▶ **PASSAGE SHOWN**
◆ ◆ ◆ ◆

According to an official press release published on March 4, the German firm has officially launched what it called a “smart, state-of-the-art, automated greenhouse facility” in Marana, Arizona.

The facility, which is the first of its kind being developed by the firm, will help serve as a research and product design center for corn – the only crop that will be grown there.

Perfect Conditions for Sustainable Research and Crop Development

Estimates pointed out in the release show that the facility cost the German firm up to $100 million. While Arizona isn’t especially known to be a big producer of corn, Bayer has explained that the state has a particular temperature and climate that could make it prime for greenhouse growing conditions.

It will now be looking to capitalize on this by leading the production of several corn varieties.

The firm has explained that it will apply various advanced agricultural practices to help achieve this goal, including automation, seed chipping, data science, and advanced marker technology.

The Marana site features 7 acres (2.8 hectares) or 300,000 sq. ft (28,000 sq. meters) of greenhouses. Source

Overall, the greenhouses will occupy about 300,000 square feet of space and will use sustainable inputs for its operation. As Bayer officials confirmed, the water used will be recycled, thus helping them to both conserve and optimize their resources.

The harvested material will also be used for compost, while beneficial insects in the area will help them to reduce their dependence on pesticides.

◆ ◆ ◆ ◆

▶ **WHAT THE TASK ASKS**
Could you reproduce the passage on the Arizona corn greenhouse word for word from "The firm has" to "dependence on pesticides."?

▶ **DATA EXTRACTS**
◆ ◆ ◆ ◆

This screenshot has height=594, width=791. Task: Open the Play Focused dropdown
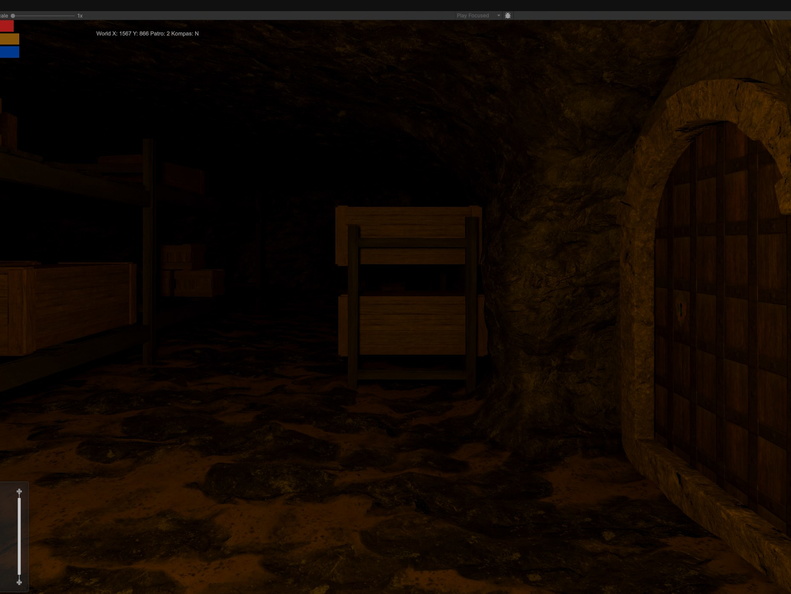476,16
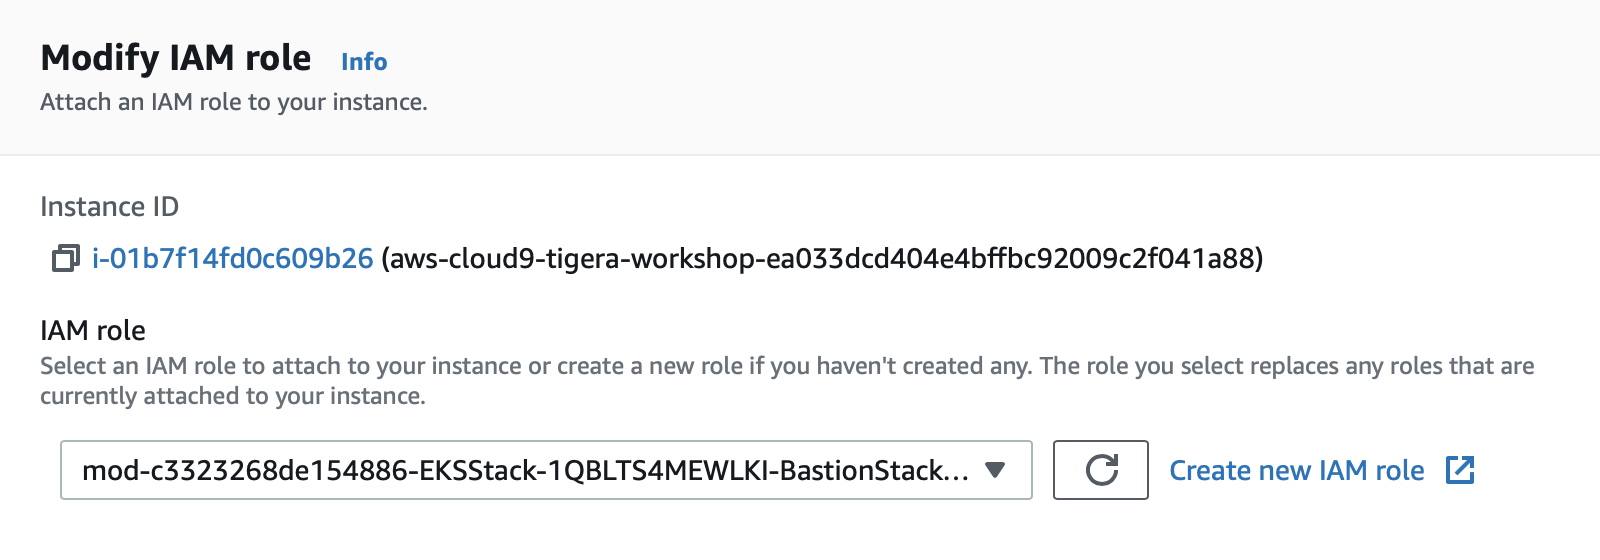Click the dropdown triangle arrow in IAM role selector
The height and width of the screenshot is (560, 1600).
[994, 470]
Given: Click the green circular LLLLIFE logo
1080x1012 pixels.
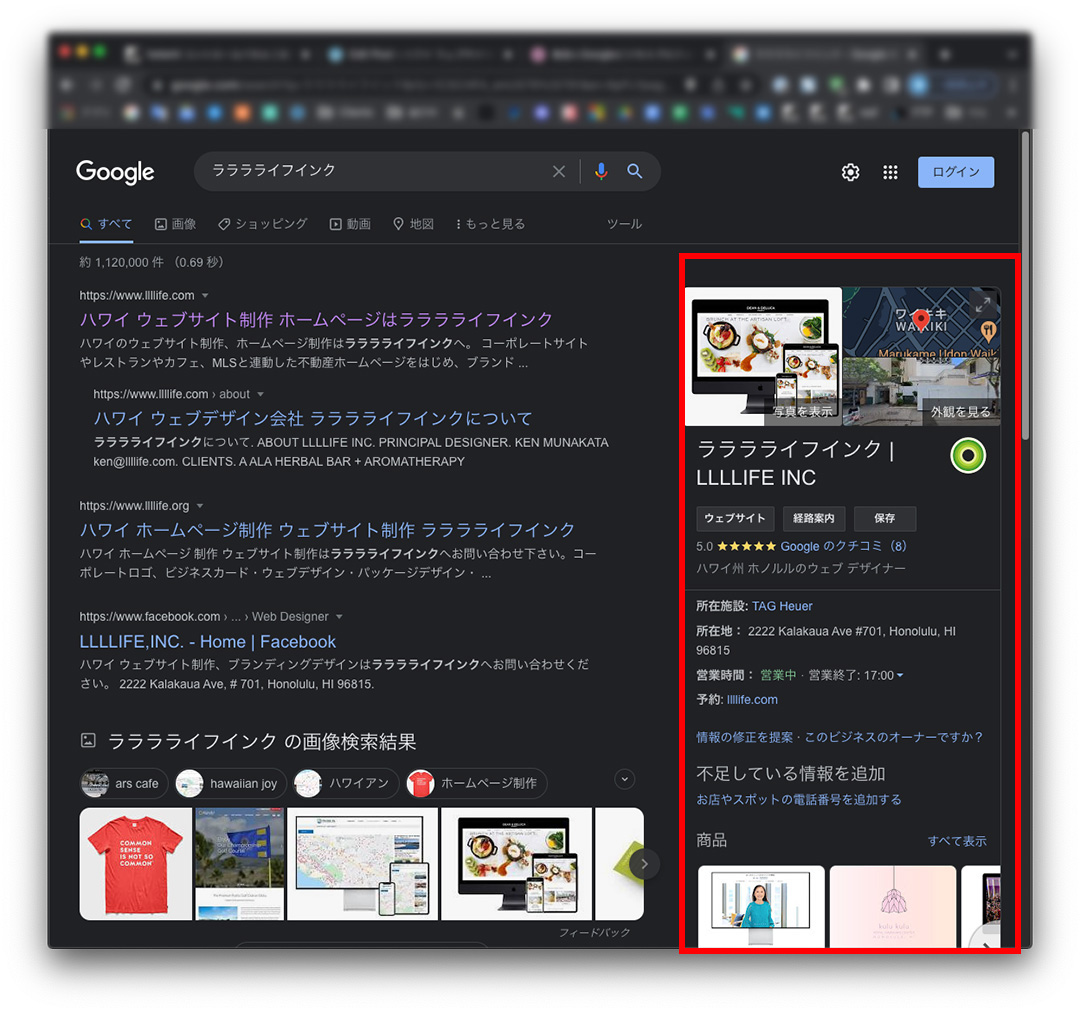Looking at the screenshot, I should tap(967, 456).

◆ ◆ ◆ ◆

▶ **EXERCISE RESULT**
The firm has explained that it will apply various advanced agricultural practices to help achieve this goal, including automation, seed chipping, data science, and advanced marker technology.

The Marana site features 7 acres (2.8 hectares) or 300,000 sq. ft (28,000 sq. meters) of greenhouses. Source

Overall, the greenhouses will occupy about 300,000 square feet of space and will use sustainable inputs for its operation. As Bayer officials confirmed, the water used will be recycled, thus helping them to both conserve and optimize their resources.

The harvested material will also be used for compost, while beneficial insects in the area will help them to reduce their dependence on pesticides.